(This blog is also available on Medium and on KDnuggets)
Authors: Yuan Tang (Ant Group), Wei Yan (Ant Group), and Rong Ou (NVIDIA)
Kubeflow just announced its first major 1.0 release recently, which makes it easy for machine learning engineers and data scientists to leverage cloud assets (public or on-premise) for machine learning workloads. In this post, we'd like to introduce MPI Operator, one of the core components of Kubeflow which makes it easy to run synchronized, allreduce-style distributed training on Kubernetes.
There are two major distributed training strategies nowadays: one based on parameter servers and the other based on collective communication primitives such as allreduce.
Parameter server based distribution strategy relies on centralized parameter servers for coordination between workers, responsible for collecting gradients from workers and sending updated parameters to workers. The diagram below shows the interaction between parameter servers and worker nodes under this distributed training strategy.

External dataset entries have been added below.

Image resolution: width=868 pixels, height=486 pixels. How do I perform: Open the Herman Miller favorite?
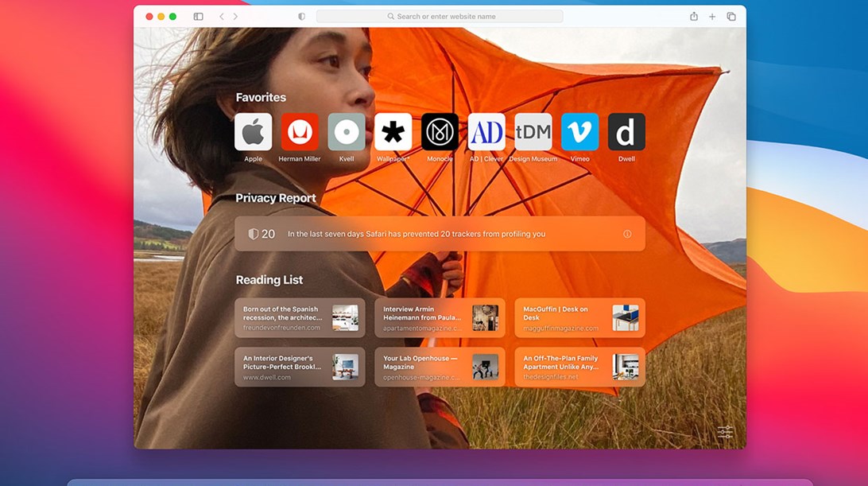coord(300,132)
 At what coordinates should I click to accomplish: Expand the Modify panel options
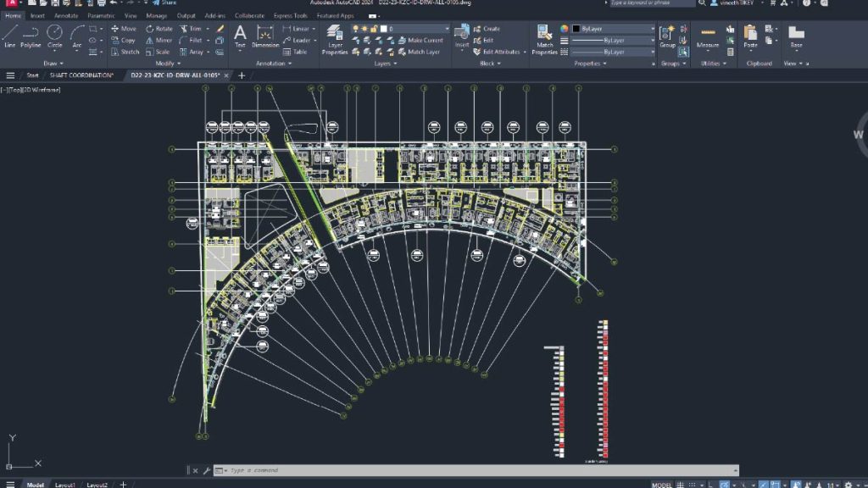(168, 64)
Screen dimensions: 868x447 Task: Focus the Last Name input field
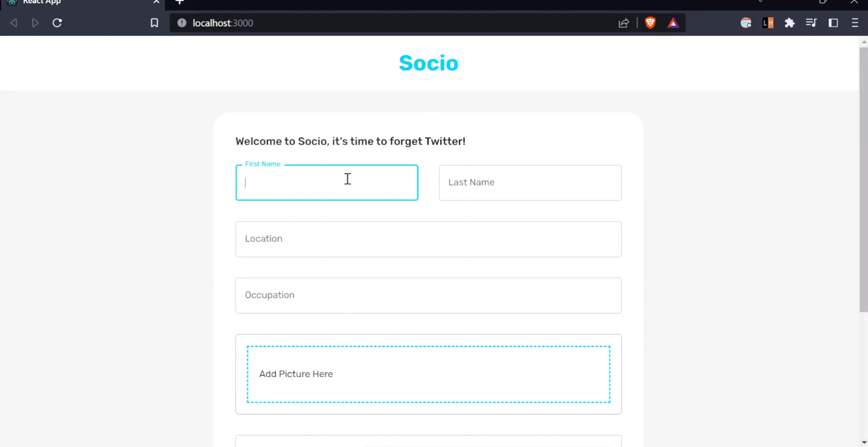(x=529, y=183)
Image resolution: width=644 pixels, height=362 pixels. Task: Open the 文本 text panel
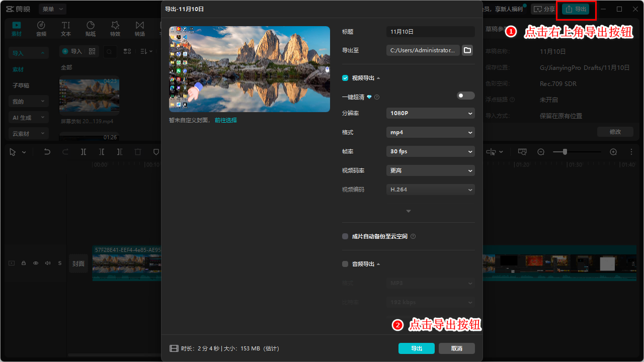65,28
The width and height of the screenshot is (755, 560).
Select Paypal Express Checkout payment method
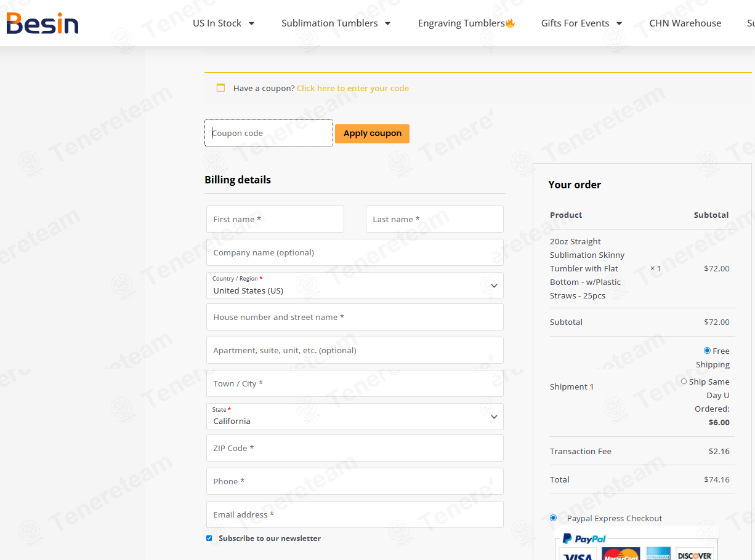pos(553,518)
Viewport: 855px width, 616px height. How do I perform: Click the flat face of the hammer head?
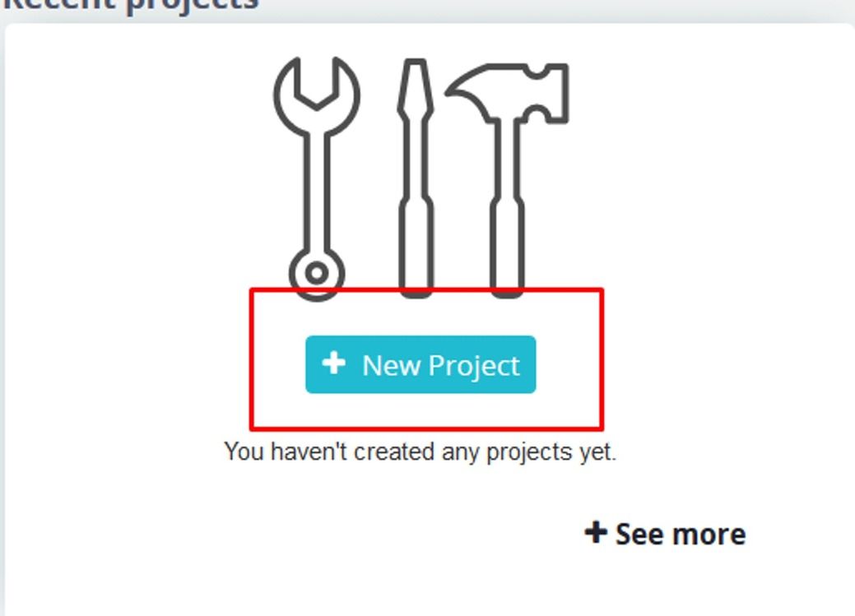(x=562, y=93)
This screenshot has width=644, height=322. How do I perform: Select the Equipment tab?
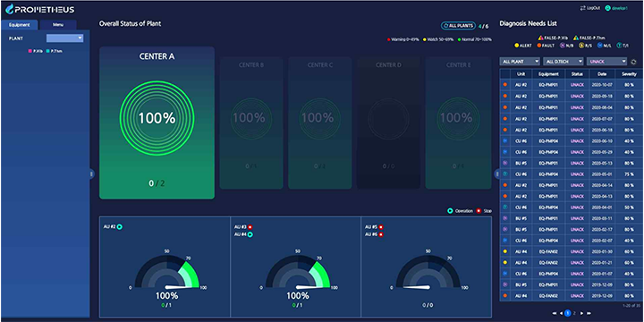click(x=20, y=25)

While distributed training based on parameter servers can support training very large models and datasets by adding more workers and parameter servers, there are additional
challenges involved in order to optimize the performance:
- It is not easy to identify the right ratio of the number of workers to the number of parameter servers. For example, if only a small number of parameter servers are used, network communication will likely become the bottleneck for training.
- If many parameter servers are used, the communication may saturate network interconnects.
- The memory quota of workers and parameter servers requires fine tuning to avoid out-of-memory errors or memory waste.
- If the model could fit within the computational resources of each worker, additional maintenance and communication overheads are introduced when the model is partitioned to multiple parameter servers.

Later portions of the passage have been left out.